Input data START

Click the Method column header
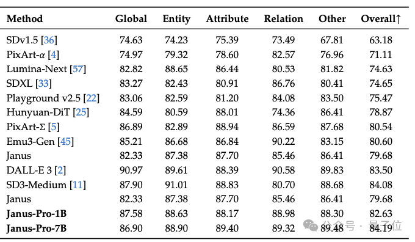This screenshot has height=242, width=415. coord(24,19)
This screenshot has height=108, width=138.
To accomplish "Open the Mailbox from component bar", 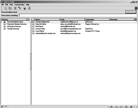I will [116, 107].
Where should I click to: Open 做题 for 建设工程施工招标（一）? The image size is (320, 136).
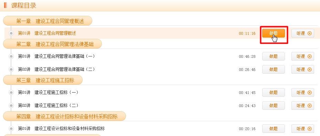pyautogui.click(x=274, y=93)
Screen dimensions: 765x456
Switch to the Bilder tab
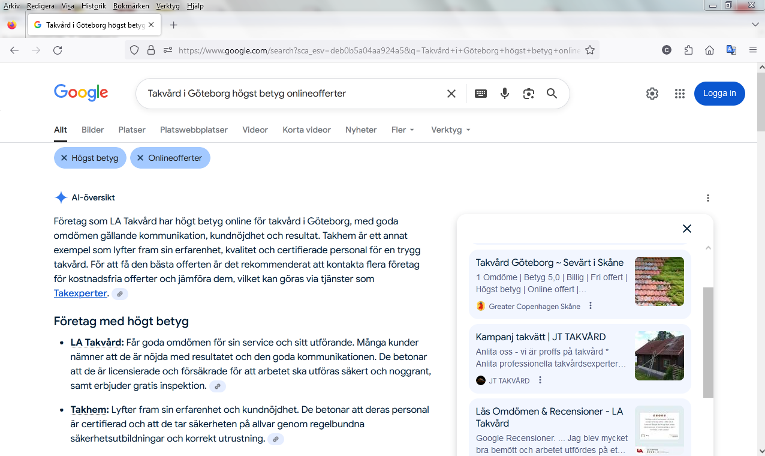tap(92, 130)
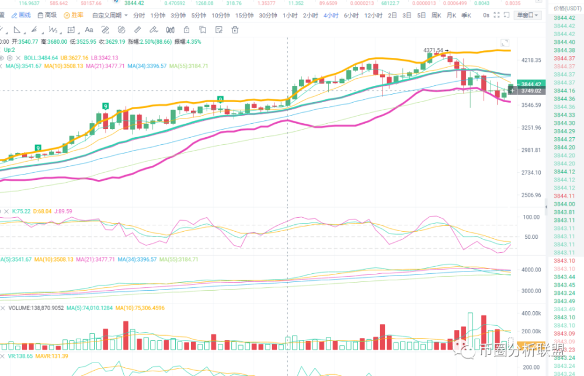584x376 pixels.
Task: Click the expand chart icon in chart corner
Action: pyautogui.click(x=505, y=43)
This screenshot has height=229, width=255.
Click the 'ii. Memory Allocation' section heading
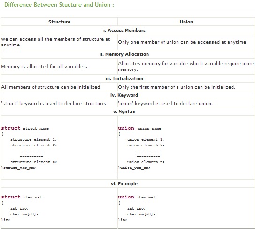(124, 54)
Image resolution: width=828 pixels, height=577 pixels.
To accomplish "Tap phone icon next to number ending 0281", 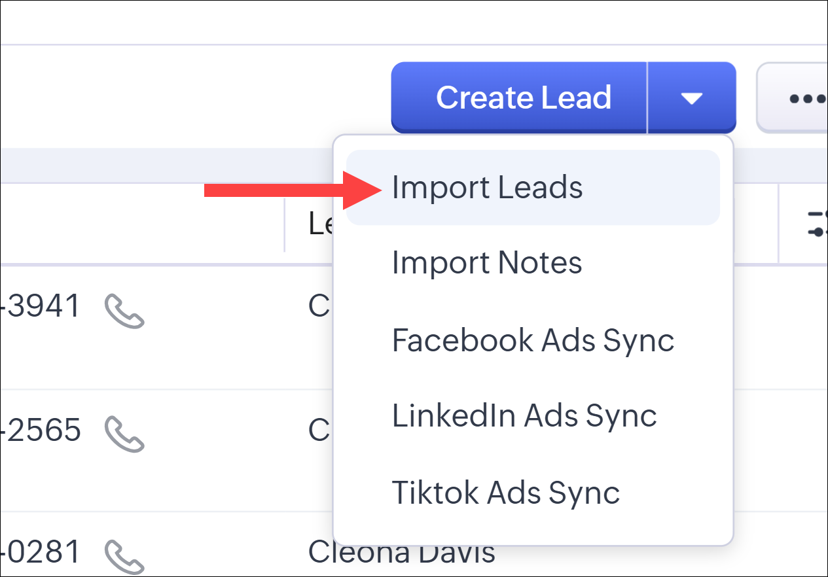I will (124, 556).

Input data END
Input data START

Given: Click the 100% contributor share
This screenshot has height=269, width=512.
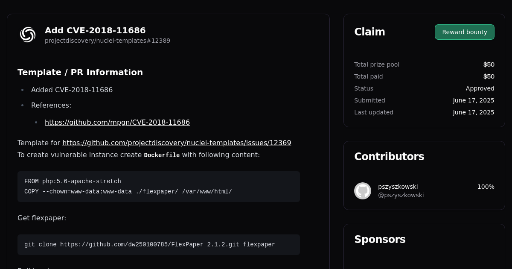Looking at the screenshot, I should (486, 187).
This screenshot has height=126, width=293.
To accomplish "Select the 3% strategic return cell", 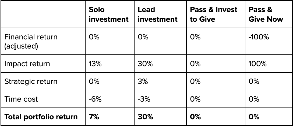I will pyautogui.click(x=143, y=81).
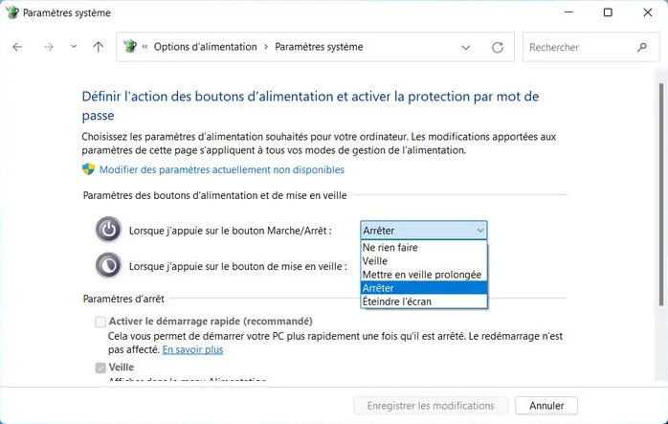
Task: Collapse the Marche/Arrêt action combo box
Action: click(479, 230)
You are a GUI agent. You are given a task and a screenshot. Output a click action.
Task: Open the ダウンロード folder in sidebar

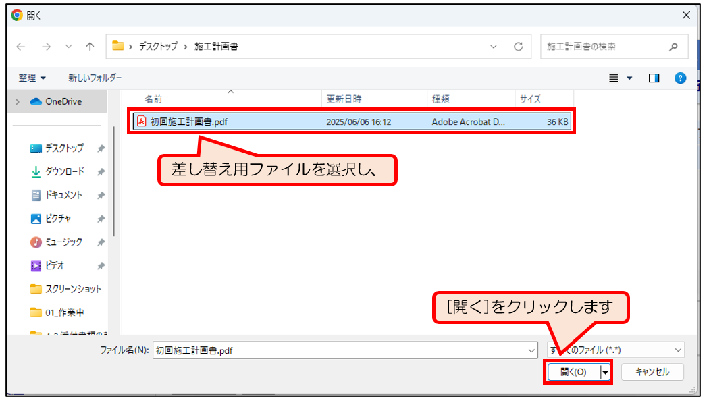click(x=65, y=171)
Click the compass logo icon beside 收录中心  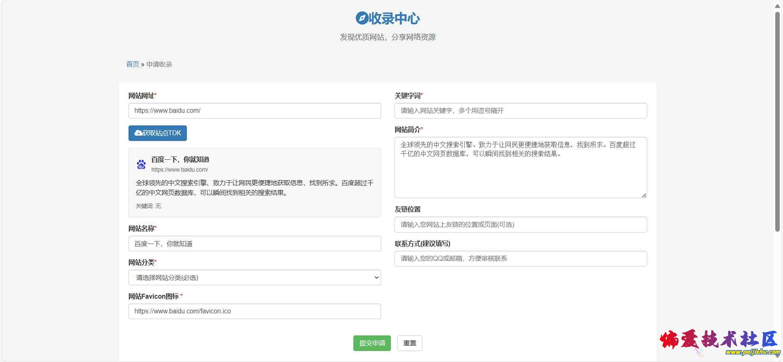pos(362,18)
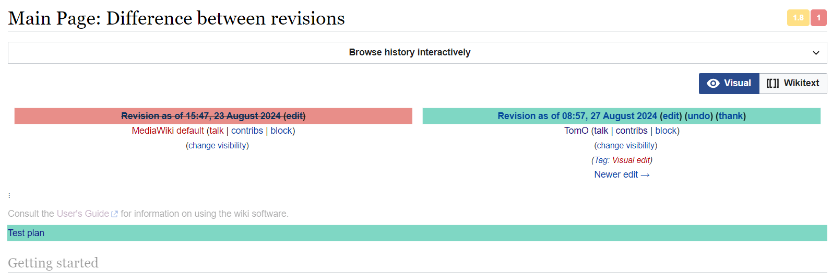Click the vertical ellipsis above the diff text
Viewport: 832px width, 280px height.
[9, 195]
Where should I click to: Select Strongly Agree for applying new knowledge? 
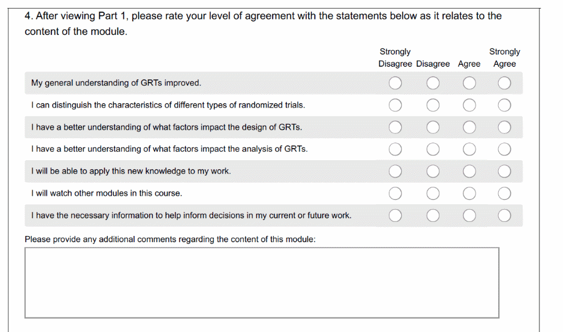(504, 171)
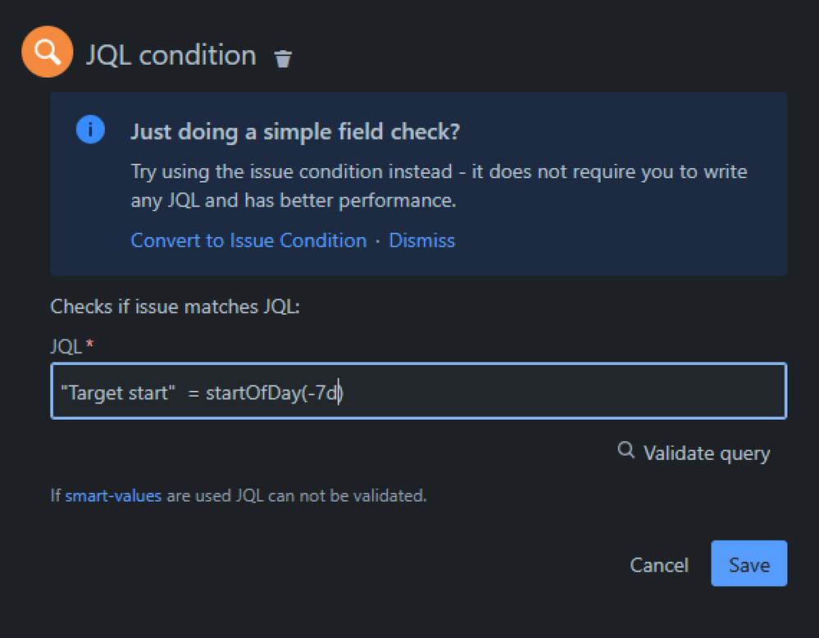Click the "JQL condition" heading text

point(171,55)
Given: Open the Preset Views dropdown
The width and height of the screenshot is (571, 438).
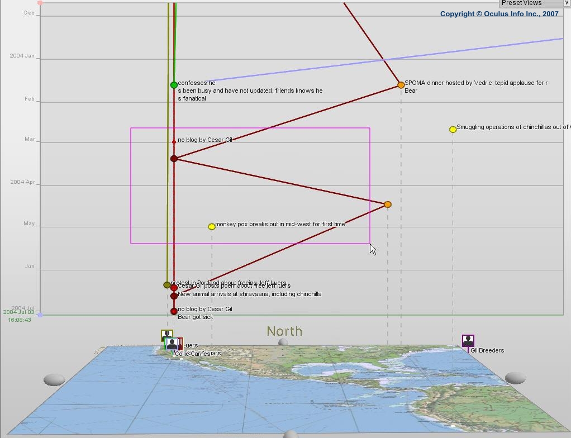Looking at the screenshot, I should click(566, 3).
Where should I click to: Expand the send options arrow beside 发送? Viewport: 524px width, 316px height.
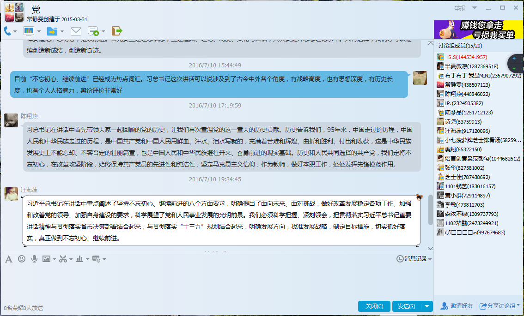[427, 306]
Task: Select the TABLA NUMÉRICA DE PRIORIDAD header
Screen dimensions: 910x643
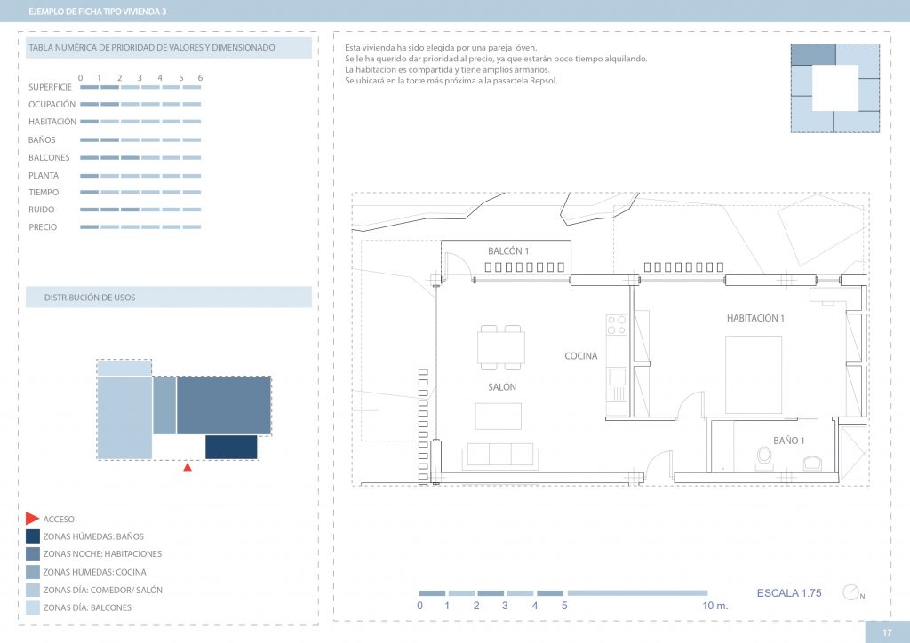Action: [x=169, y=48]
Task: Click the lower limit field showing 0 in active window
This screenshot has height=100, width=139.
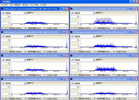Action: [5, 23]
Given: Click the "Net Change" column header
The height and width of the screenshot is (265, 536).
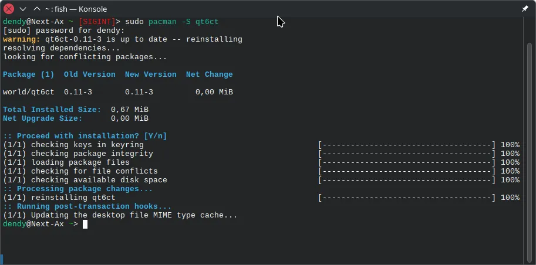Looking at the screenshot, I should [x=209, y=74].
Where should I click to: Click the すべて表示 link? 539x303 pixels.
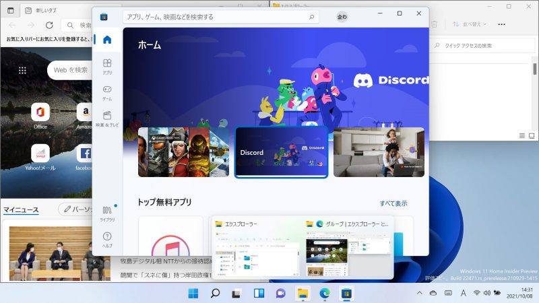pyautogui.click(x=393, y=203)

Input data END

Task item:
Keep to the stretch from the line containing "Where should I click to: Open" through the line containing "This screenshot has height=229, width=255.", both ends included, and copy it exactly from the listing above, minus the pictures.

Exercise response:
Where should I click to: Open 做题 for 建设工程施工招标（一）? The image size is (320, 136).
pyautogui.click(x=274, y=93)
Screen dimensions: 765x456
Switch to the Bilder tab
tap(92, 130)
584x376 pixels.
Task: Click the expand chart icon in chart corner
Action: pyautogui.click(x=505, y=43)
This screenshot has height=229, width=255.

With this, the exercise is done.